---------- Material for this exercise

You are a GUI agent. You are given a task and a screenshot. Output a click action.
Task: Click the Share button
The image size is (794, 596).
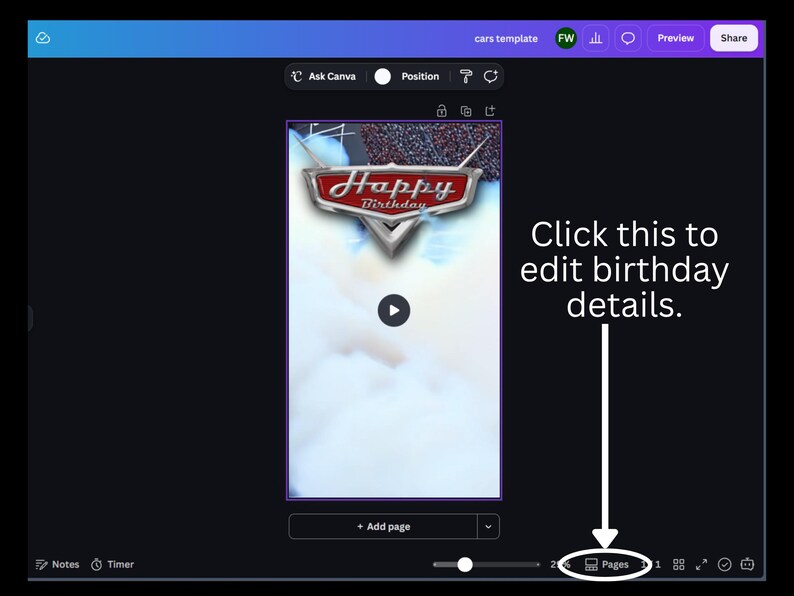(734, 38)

--------------------
---------- Material for this exercise

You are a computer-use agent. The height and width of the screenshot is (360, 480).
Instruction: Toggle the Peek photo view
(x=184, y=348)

--------------------

Based on the records above, count the lines in which "agent" occurs and provide only the number.

2